DATA FOR ANALYSIS —

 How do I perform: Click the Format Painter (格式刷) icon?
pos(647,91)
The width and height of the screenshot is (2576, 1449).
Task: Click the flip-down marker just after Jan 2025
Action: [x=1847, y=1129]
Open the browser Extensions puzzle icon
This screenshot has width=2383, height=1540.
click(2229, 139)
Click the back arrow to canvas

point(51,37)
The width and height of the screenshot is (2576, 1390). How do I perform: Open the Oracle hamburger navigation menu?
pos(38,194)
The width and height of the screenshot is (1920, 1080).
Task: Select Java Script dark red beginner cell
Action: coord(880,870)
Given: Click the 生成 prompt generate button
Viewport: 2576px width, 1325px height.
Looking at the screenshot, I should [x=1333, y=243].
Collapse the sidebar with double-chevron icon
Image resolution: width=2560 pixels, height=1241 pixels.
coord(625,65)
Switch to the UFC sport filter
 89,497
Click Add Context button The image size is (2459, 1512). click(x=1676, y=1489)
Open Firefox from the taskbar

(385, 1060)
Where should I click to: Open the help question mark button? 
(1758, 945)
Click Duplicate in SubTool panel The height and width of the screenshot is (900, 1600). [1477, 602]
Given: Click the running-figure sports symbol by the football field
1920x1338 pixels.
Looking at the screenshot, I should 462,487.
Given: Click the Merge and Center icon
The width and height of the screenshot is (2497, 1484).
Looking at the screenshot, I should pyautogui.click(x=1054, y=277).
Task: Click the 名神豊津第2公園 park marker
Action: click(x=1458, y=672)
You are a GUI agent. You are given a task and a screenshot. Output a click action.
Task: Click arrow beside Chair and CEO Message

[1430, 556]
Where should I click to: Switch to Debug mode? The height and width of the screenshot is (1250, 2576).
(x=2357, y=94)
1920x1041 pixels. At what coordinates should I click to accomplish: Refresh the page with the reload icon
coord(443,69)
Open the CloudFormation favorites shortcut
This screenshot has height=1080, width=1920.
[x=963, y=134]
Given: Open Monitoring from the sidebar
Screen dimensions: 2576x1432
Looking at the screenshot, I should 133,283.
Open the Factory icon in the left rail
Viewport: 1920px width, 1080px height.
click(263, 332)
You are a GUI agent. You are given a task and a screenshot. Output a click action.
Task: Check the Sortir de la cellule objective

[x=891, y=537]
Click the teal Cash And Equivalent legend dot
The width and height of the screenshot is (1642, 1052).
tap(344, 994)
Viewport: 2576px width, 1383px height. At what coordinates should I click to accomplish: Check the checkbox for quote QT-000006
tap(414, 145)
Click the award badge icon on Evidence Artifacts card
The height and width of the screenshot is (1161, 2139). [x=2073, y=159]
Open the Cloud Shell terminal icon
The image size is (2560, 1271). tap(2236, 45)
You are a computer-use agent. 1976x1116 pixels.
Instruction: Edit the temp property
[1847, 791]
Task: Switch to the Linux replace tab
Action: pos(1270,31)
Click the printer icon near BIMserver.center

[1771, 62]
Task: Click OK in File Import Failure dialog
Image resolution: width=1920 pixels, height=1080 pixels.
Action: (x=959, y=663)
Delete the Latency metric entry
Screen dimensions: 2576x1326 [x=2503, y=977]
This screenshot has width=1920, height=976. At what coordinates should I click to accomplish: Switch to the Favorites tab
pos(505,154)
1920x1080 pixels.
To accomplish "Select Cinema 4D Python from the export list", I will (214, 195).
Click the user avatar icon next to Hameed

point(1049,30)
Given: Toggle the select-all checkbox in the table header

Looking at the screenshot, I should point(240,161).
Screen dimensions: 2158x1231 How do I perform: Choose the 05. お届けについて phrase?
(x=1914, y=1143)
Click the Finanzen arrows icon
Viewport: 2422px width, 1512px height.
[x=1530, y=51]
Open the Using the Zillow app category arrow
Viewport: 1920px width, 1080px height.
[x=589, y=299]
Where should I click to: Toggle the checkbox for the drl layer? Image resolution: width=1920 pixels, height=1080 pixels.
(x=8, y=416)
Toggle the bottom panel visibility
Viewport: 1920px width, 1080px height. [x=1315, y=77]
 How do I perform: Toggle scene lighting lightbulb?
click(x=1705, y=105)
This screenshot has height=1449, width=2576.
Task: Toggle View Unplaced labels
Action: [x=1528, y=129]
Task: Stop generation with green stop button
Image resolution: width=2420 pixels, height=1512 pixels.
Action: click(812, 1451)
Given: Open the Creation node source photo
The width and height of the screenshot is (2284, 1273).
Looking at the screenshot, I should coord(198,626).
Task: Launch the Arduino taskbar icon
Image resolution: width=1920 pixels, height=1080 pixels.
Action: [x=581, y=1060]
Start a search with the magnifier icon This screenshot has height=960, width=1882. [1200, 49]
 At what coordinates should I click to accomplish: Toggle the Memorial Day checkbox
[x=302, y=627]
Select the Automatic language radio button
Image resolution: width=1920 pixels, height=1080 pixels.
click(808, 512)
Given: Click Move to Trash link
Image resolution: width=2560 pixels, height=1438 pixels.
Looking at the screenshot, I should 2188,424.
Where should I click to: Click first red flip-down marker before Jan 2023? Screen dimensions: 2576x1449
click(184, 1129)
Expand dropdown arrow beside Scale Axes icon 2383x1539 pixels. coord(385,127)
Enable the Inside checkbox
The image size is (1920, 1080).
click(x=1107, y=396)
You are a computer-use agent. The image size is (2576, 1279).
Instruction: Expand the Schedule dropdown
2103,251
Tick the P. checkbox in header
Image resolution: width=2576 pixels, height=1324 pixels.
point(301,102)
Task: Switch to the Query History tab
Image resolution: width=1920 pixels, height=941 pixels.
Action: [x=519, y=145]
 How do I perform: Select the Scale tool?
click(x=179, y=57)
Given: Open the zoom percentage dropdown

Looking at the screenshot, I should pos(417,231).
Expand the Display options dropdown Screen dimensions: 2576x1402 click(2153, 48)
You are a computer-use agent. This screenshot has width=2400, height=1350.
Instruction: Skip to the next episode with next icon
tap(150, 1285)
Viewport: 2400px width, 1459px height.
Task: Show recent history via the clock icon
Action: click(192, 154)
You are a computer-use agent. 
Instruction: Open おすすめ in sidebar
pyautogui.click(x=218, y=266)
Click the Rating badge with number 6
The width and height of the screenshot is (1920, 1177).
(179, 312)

ABOUT THIS TASK — Retype every line of the material above without altering anything.

SOLUTION FOR THIS TASK —
 How do I perform: Click the Format Painter (格式刷) icon?
pos(647,91)
The width and height of the screenshot is (2576, 1449).
Task: Click the flip-down marker just after Jan 2025
Action: [x=1847, y=1129]
Open the browser Extensions puzzle icon
This screenshot has width=2383, height=1540.
click(2229, 139)
Click the back arrow to canvas

point(51,37)
The width and height of the screenshot is (2576, 1390). How do I perform: Open the Oracle hamburger navigation menu?
pos(38,194)
The width and height of the screenshot is (1920, 1080).
Task: Select Java Script dark red beginner cell
Action: coord(880,870)
Given: Click the 生成 prompt generate button
Viewport: 2576px width, 1325px height.
Looking at the screenshot, I should [x=1333, y=243].
Collapse the sidebar with double-chevron icon
Image resolution: width=2560 pixels, height=1241 pixels.
coord(625,65)
Switch to the UFC sport filter
 89,497
Click Add Context button The image size is (2459, 1512). click(x=1676, y=1489)
Open Firefox from the taskbar

(385, 1060)
Where should I click to: Open the help question mark button? 
(1758, 945)
Click Duplicate in SubTool panel The height and width of the screenshot is (900, 1600). [1477, 602]
Given: Click the running-figure sports symbol by the football field
1920x1338 pixels.
Looking at the screenshot, I should 462,487.
Given: Click the Merge and Center icon
The width and height of the screenshot is (2497, 1484).
Looking at the screenshot, I should pyautogui.click(x=1054, y=277).
Task: Click the 名神豊津第2公園 park marker
Action: click(x=1458, y=672)
You are a GUI agent. You are given a task and a screenshot. Output a click action.
Task: Click arrow beside Chair and CEO Message

[1430, 556]
Where should I click to: Switch to Debug mode? The height and width of the screenshot is (1250, 2576).
(x=2357, y=94)
1920x1041 pixels. At what coordinates should I click to accomplish: Refresh the page with the reload icon
coord(443,69)
Open the CloudFormation favorites shortcut
This screenshot has height=1080, width=1920.
[x=963, y=134]
Given: Open Monitoring from the sidebar
Screen dimensions: 2576x1432
Looking at the screenshot, I should 133,283.
Open the Factory icon in the left rail
Viewport: 1920px width, 1080px height.
click(263, 332)
You are a GUI agent. You are given a task and a screenshot. Output a click action.
Task: Check the Sortir de la cellule objective

[x=891, y=537]
Click the teal Cash And Equivalent legend dot
The width and height of the screenshot is (1642, 1052).
tap(344, 994)
Viewport: 2576px width, 1383px height. At what coordinates should I click to accomplish: Check the checkbox for quote QT-000006
tap(414, 145)
Click the award badge icon on Evidence Artifacts card
The height and width of the screenshot is (1161, 2139). [x=2073, y=159]
Open the Cloud Shell terminal icon
The image size is (2560, 1271). tap(2236, 45)
You are a computer-use agent. 1976x1116 pixels.
Instruction: Edit the temp property
[1847, 791]
Task: Switch to the Linux replace tab
Action: pos(1270,31)
Click the printer icon near BIMserver.center

[1771, 62]
Task: Click OK in File Import Failure dialog
Image resolution: width=1920 pixels, height=1080 pixels.
Action: (x=959, y=663)
Delete the Latency metric entry
Screen dimensions: 2576x1326 [x=2503, y=977]
This screenshot has width=1920, height=976. At what coordinates should I click to accomplish: Switch to the Favorites tab
pos(505,154)
1920x1080 pixels.
To accomplish "Select Cinema 4D Python from the export list", I will (214, 195).
Click the user avatar icon next to Hameed

point(1049,30)
Given: Toggle the select-all checkbox in the table header

Looking at the screenshot, I should point(240,161).
Screen dimensions: 2158x1231 How do I perform: Choose the 05. お届けについて phrase?
(x=1914, y=1143)
Click the Finanzen arrows icon
Viewport: 2422px width, 1512px height.
[x=1530, y=51]
Open the Using the Zillow app category arrow
Viewport: 1920px width, 1080px height.
[x=589, y=299]
Where should I click to: Toggle the checkbox for the drl layer? Image resolution: width=1920 pixels, height=1080 pixels.
(x=8, y=416)
Toggle the bottom panel visibility
Viewport: 1920px width, 1080px height. [x=1315, y=77]
 How do I perform: Toggle scene lighting lightbulb?
click(x=1705, y=105)
This screenshot has height=1449, width=2576.
Task: Toggle View Unplaced labels
Action: [x=1528, y=129]
Task: Stop generation with green stop button
Image resolution: width=2420 pixels, height=1512 pixels.
Action: click(812, 1451)
Given: Open the Creation node source photo
The width and height of the screenshot is (2284, 1273).
Looking at the screenshot, I should coord(198,626).
Task: Launch the Arduino taskbar icon
Image resolution: width=1920 pixels, height=1080 pixels.
Action: [x=581, y=1060]
Start a search with the magnifier icon This screenshot has height=960, width=1882. [1200, 49]
 At what coordinates should I click to accomplish: Toggle the Memorial Day checkbox
[x=302, y=627]
Select the Automatic language radio button
Image resolution: width=1920 pixels, height=1080 pixels.
click(808, 512)
Given: Click Move to Trash link
Image resolution: width=2560 pixels, height=1438 pixels.
Looking at the screenshot, I should 2188,424.
Where should I click to: Click first red flip-down marker before Jan 2023? Screen dimensions: 2576x1449
click(184, 1129)
Expand dropdown arrow beside Scale Axes icon 2383x1539 pixels. coord(385,127)
Enable the Inside checkbox
The image size is (1920, 1080).
click(x=1107, y=396)
You are a computer-use agent. The image size is (2576, 1279).
Instruction: Expand the Schedule dropdown
2103,251
Tick the P. checkbox in header
Image resolution: width=2576 pixels, height=1324 pixels.
point(301,102)
Task: Switch to the Query History tab
Image resolution: width=1920 pixels, height=941 pixels.
Action: [x=519, y=145]
 How do I perform: Select the Scale tool?
click(x=179, y=57)
Given: Open the zoom percentage dropdown

Looking at the screenshot, I should pos(417,231).
Expand the Display options dropdown Screen dimensions: 2576x1402 click(2153, 48)
You are a computer-use agent. This screenshot has width=2400, height=1350.
Instruction: Skip to the next episode with next icon
tap(150, 1285)
Viewport: 2400px width, 1459px height.
Task: Show recent history via the clock icon
Action: click(192, 154)
You are a computer-use agent. 
Instruction: Open おすすめ in sidebar
pyautogui.click(x=218, y=266)
Click the Rating badge with number 6
The width and height of the screenshot is (1920, 1177).
(179, 312)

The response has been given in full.